Mechanism that allows bacteria to infect plants may inspire cure for eye disease
Approach developed to eliminate mutated DNA inside cells
Mitochondria convert fuel from food into a form of energy that cells can use. They also make enzymes for a variety of cell functions, and in humans they are the only cell component other than the nucleus that houses genes. Mitochondrial gene mutations can lead to a variety of health problems including muscle weakness, heart disease, and blindness in the case of LHON. Most cells contain thousands of mitochondrial DNA (mtDNA) copies. People with mitochondrial disease often have both mutant and normal mtDNA within their cells. No cures exist for mitochondrial diseases and few effective treatments are available.

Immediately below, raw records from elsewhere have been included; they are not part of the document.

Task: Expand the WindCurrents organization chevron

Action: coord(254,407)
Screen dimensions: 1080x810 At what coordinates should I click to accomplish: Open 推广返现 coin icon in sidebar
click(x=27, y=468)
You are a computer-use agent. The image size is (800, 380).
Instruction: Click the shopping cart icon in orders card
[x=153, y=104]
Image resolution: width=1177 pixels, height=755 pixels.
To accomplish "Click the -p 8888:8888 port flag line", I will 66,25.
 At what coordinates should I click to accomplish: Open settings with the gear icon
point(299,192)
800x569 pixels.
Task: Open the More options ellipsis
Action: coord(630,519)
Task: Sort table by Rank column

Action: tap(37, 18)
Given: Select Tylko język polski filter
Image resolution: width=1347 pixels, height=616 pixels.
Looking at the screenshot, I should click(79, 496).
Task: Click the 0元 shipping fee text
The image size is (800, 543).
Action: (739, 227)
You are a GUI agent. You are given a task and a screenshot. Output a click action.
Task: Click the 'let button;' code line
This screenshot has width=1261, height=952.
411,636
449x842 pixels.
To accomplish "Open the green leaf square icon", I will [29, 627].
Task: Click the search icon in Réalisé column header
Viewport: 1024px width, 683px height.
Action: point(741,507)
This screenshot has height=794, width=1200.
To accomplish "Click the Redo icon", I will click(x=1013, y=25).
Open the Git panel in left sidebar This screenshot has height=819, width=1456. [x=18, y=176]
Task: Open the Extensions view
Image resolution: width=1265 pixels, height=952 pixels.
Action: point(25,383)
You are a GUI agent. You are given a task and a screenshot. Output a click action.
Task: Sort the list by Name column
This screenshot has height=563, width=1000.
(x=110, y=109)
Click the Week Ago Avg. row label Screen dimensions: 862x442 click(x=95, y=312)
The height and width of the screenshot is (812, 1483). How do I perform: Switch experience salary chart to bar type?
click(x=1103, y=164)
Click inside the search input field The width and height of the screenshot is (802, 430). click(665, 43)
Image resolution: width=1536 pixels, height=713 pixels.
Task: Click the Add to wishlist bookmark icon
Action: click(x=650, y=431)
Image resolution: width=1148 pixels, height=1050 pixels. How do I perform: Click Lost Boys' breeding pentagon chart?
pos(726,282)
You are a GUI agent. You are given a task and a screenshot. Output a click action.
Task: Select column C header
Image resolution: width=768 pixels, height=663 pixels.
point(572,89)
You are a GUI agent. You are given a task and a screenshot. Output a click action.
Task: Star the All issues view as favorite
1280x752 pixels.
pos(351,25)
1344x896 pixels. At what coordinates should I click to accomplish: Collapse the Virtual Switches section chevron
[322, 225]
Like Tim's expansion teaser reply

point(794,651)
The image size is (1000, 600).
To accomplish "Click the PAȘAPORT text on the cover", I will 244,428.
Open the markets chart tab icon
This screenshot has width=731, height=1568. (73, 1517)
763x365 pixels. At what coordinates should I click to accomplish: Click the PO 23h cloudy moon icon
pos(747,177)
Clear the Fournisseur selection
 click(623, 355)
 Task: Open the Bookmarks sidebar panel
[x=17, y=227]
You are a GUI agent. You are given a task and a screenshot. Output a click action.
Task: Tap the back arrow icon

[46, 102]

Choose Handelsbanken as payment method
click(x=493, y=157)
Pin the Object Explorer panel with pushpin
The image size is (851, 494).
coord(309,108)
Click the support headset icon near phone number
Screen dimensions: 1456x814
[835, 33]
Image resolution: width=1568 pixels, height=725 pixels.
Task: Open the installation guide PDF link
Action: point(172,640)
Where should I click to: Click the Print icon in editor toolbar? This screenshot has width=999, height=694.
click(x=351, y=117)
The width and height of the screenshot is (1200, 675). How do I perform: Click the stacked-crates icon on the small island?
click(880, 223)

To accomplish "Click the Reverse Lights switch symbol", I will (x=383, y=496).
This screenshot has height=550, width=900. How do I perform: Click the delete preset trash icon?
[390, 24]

Scientists recently began using TAL effectors to modify DNA in a variety of organisms. In the lab, TAL effectors can be fused with DNA-breaking proteins called nucleases. These TAL effector nucleases (TALENs) can be used to add or remove specific genes or correct gene mutations—techniques that fall under the broad category of genome editing. During the past few years, scientists have begun adapting TALENs and other genome-editing tools for gene therapy. Until now, scientists had only used TALENs to edit genes in the cell nucleus. Today's report marks the first time TALENs have been used to edit mitochondrial genes.
“Mitochondrial-targeted TALENS (mitoTALENs) represent the most promising hope for an effective treatment of diseases caused by mutations in mtDNA,” said Carlos T. Moraes, Ph.D., a professor of neurology and cell biology at the University of Miami Miller School of Medicine and principal investigator of the study. “Our research demonstrates that mitoTALENs can substantially decrease or eliminate mutant mtDNA without harming normal mtDNA.”
Using cells in the lab, the investigators designed mitoTALENs to bind and cut mitochondrial DNA that had a specific mutation in the gene Complex I, which causes LHON. The scientists then tested whether the mitoTALENs eliminated the mutant mtDNA.
Analysis revealed a temporary drop in cells' total mtDNA, which was due to a reduction in mutant mtDNA. “Once the mitoTALENs bound and cut the DNA at the specified target, the mutant mtDNA was degraded,” said Moraes. “The drop in total mtDNA stimulated the cells to increase their mtDNA by replicating the unaffected molecules. Two weeks later, mtDNA levels had returned to normal. But since the mutant mtDNA was destroyed, the cells had mostly normal mtDNA.”
Reducing but not necessarily eliminating all mutant mtDNA from a person's cells would be sufficient to treat many mitochondrial diseases, Moraes said. Mutant mtDNA typically does not cause signs of disease until it makes up 80 percent or more of the total mtDNA in a cell, which helps explain why age of onset, the constellation of symptoms, and disease severity varies among individuals with the same mutation. “A modest reduction in mutant mtDNA is likely sufficient to effectively treat disease,” he said.
“The science in this project advances an imaginative and very clever approach that may one day lead to a therapeutic strategy for mitochondrial diseases,” said Houmam Araj, Ph.D., director of the lens/cataract and oculomotor/neuro-ophthalmology programs at the NEI.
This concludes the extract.